___ DATA RECORDS ___

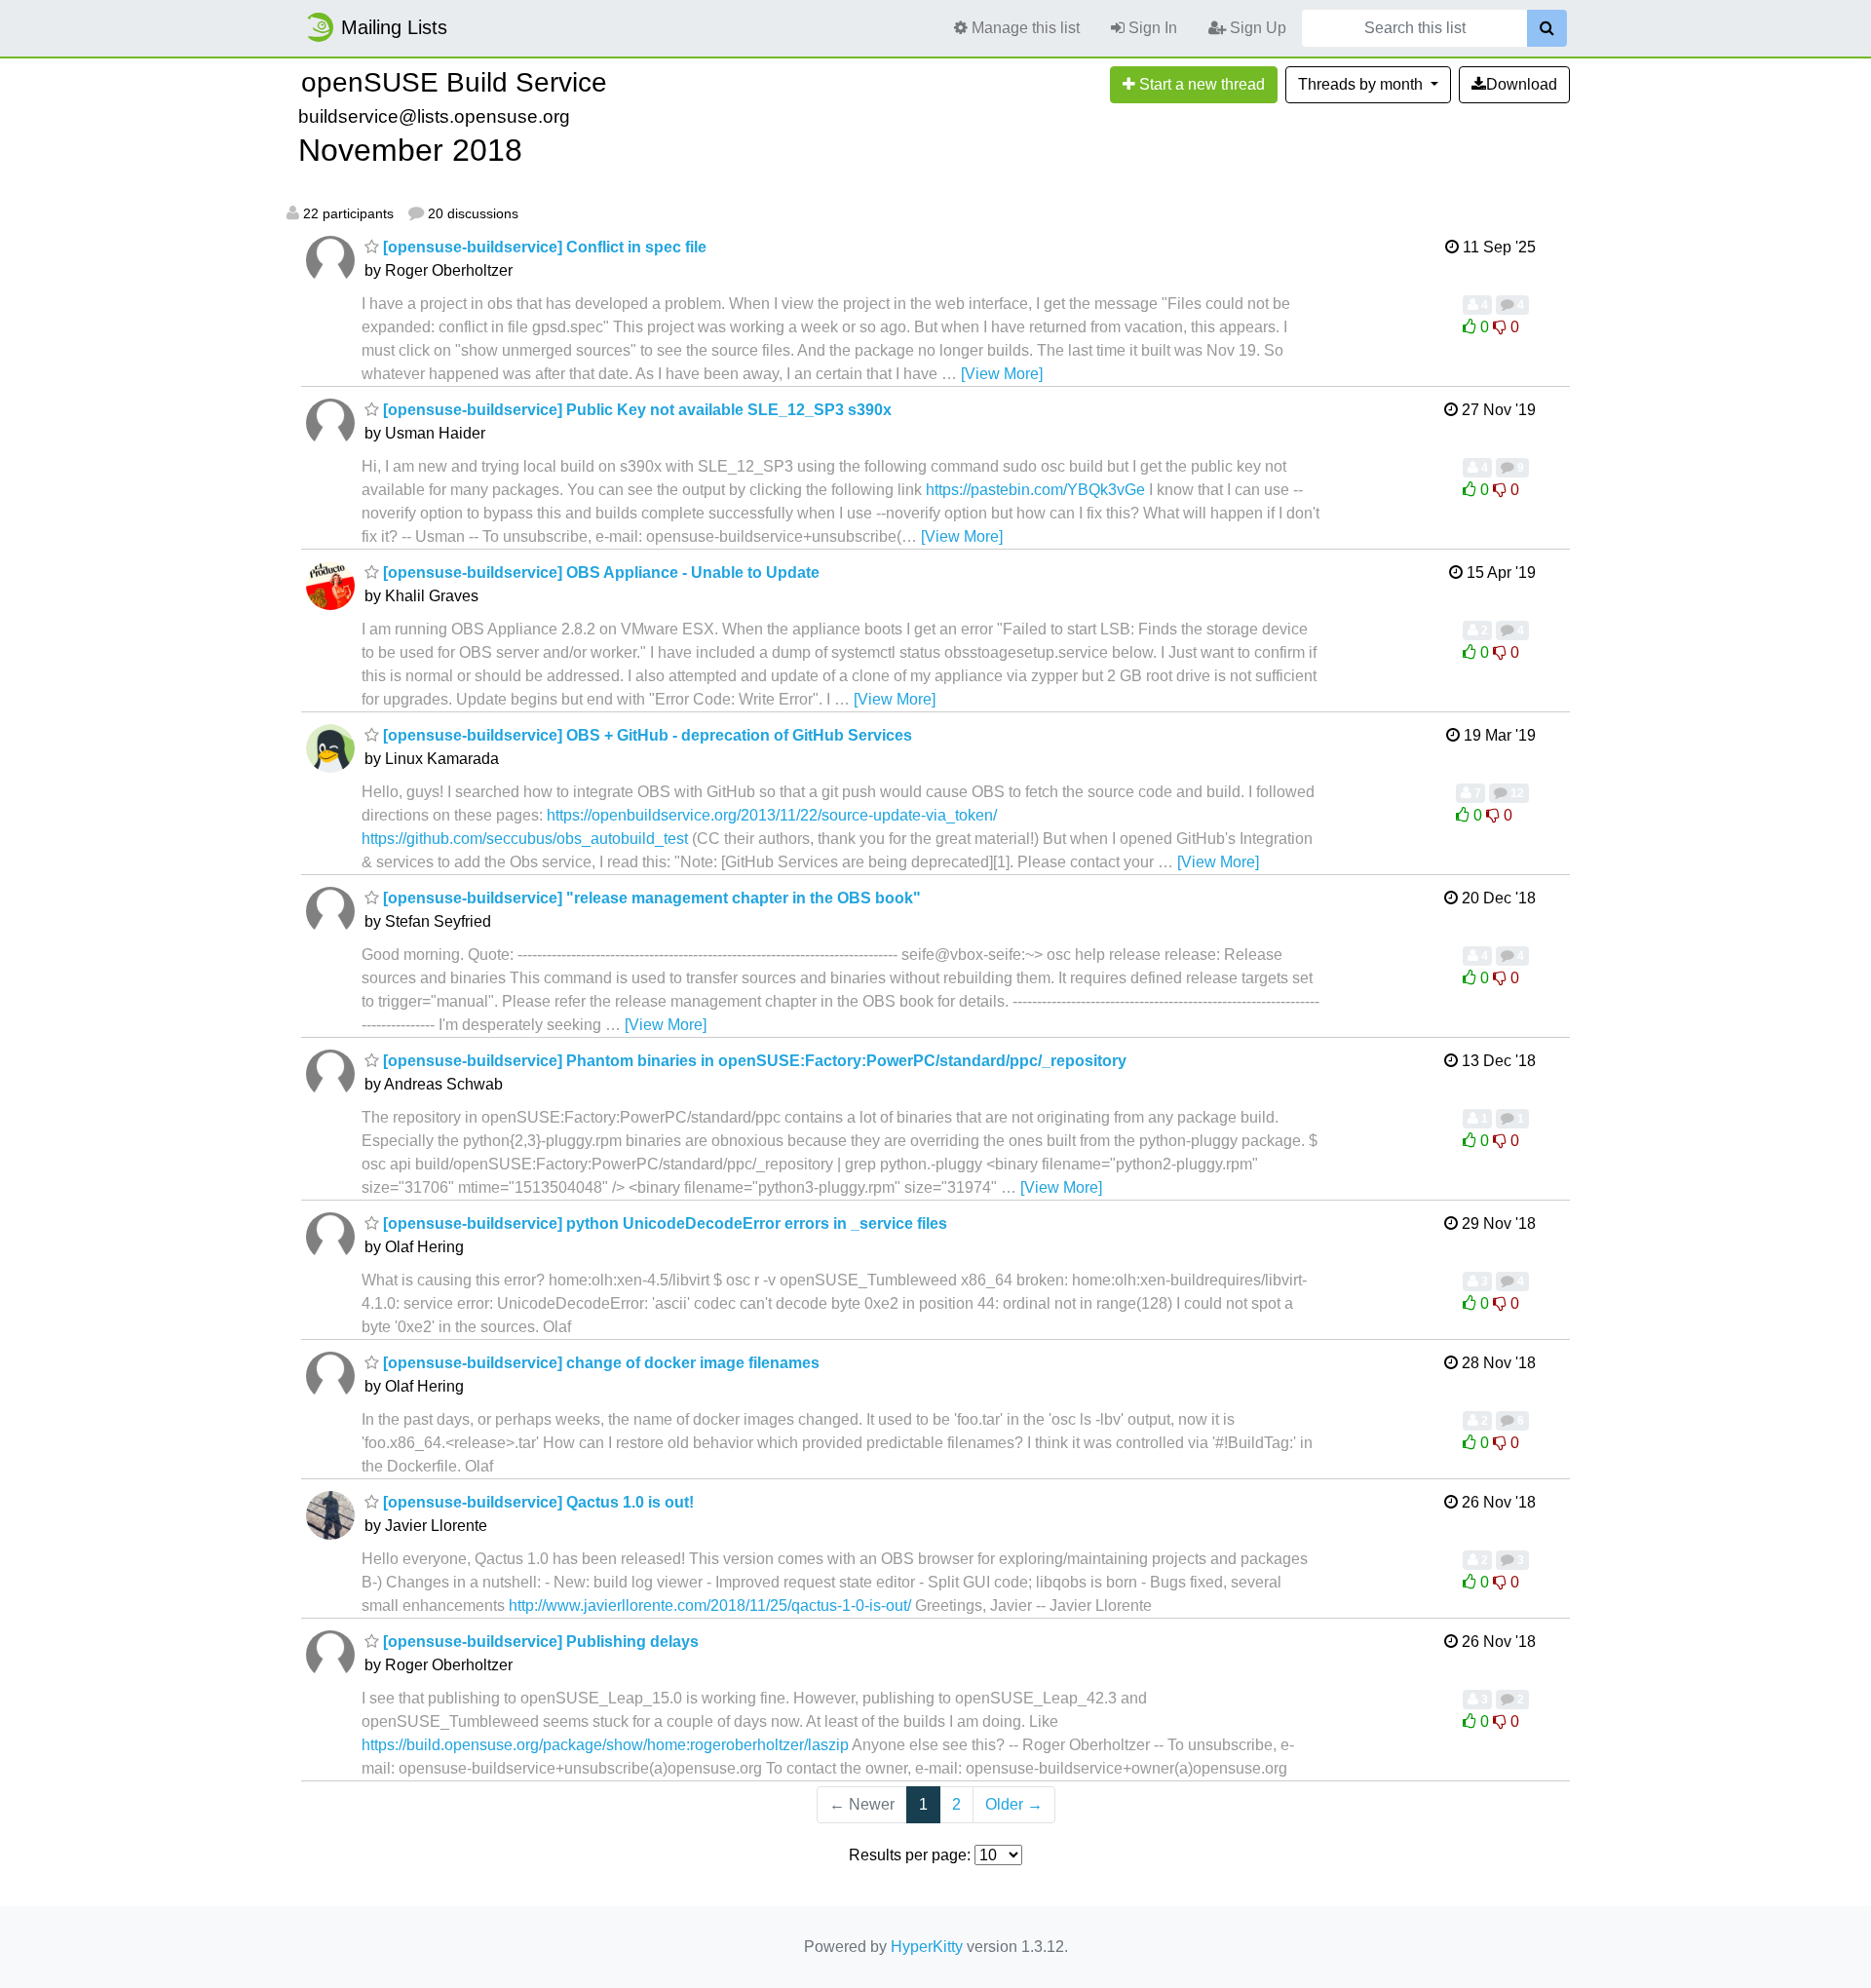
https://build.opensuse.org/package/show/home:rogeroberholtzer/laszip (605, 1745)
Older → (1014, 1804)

___
___ DATA RECORDS ___

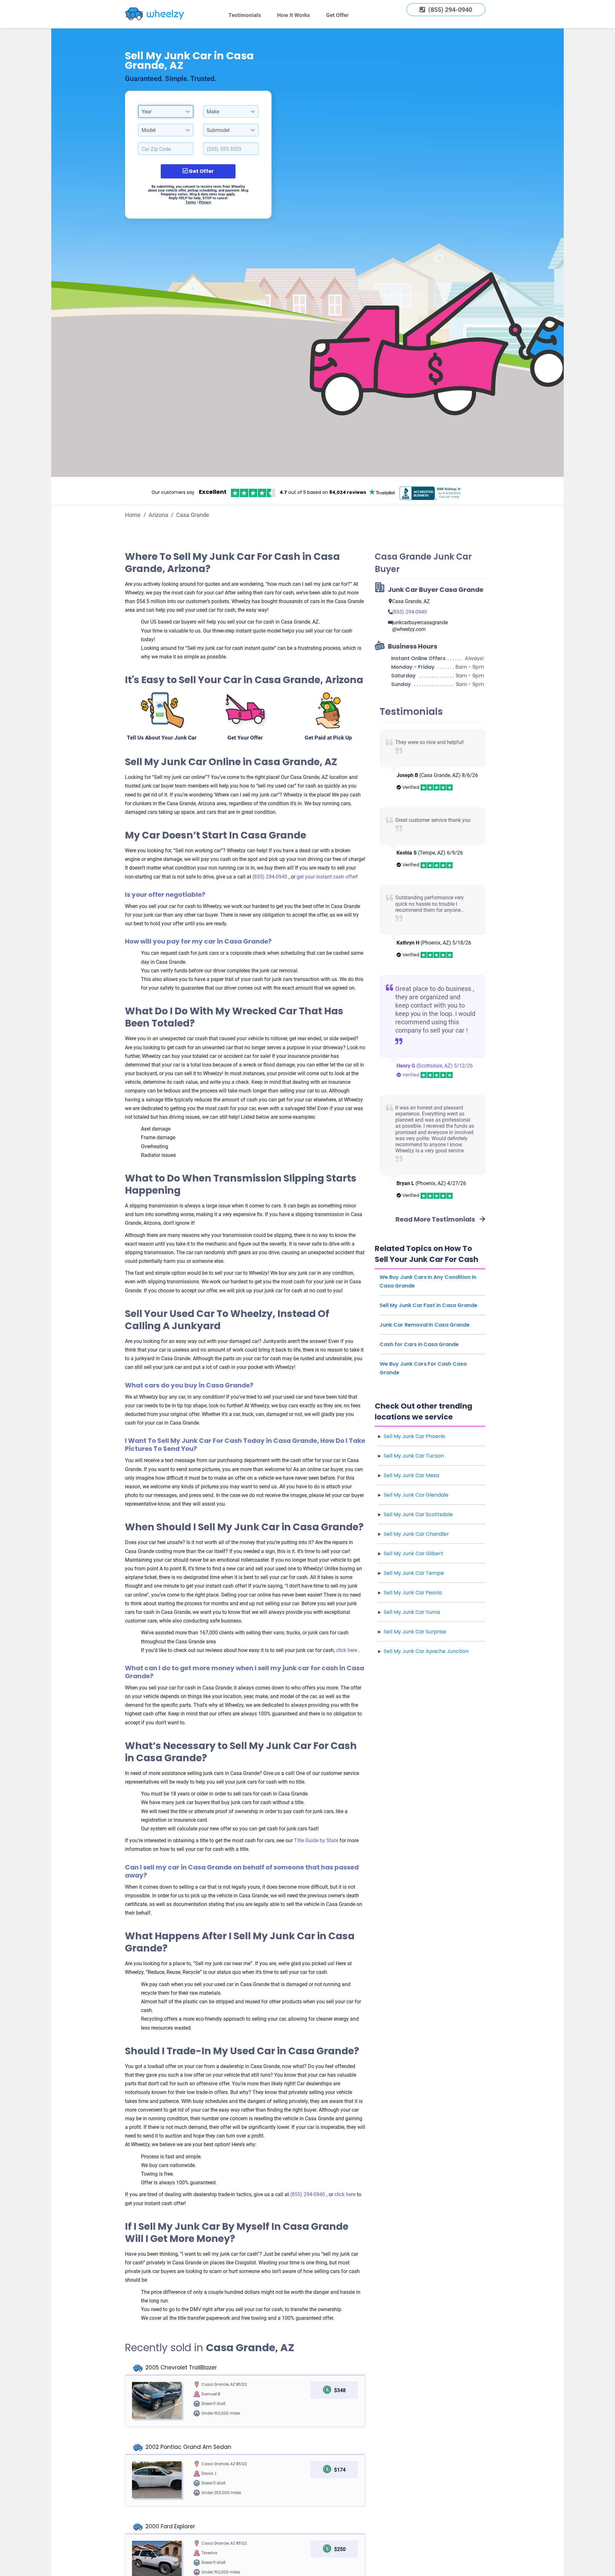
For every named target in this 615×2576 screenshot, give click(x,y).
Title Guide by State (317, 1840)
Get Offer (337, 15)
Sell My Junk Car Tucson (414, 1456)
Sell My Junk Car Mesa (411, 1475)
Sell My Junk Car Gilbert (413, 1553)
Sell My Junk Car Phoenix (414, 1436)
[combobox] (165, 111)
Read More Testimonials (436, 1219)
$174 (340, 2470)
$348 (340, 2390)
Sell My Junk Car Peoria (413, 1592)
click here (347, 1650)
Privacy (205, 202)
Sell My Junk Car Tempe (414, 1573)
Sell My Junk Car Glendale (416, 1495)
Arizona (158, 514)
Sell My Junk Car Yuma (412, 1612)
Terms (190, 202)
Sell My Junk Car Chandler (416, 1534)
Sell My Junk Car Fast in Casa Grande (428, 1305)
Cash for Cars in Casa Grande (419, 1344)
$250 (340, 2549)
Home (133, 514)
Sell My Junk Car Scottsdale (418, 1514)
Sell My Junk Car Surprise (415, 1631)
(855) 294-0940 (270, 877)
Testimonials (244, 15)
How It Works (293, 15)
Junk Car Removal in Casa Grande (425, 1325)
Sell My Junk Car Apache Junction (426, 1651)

___

Go through the material above and output exactly the lines from the one containing "Sell My Junk Car Phoenix (414, 1436)" through the one containing "Home (133, 514)".

Sell My Junk Car Phoenix (414, 1436)
[combobox] (165, 111)
Read More Testimonials (436, 1219)
$174 (340, 2470)
$348 (340, 2390)
Sell My Junk Car Peoria (413, 1592)
click here (347, 1650)
Privacy (205, 202)
Sell My Junk Car Tempe (414, 1573)
Sell My Junk Car Glendale (416, 1495)
Arizona (158, 514)
Sell My Junk Car Yuma (412, 1612)
Terms (190, 202)
Sell My Junk Car Chandler (416, 1534)
Sell My Junk Car Fast in Casa Grande (428, 1305)
Cash for Cars in Casa Grande (419, 1344)
$250 (340, 2549)
Home (133, 514)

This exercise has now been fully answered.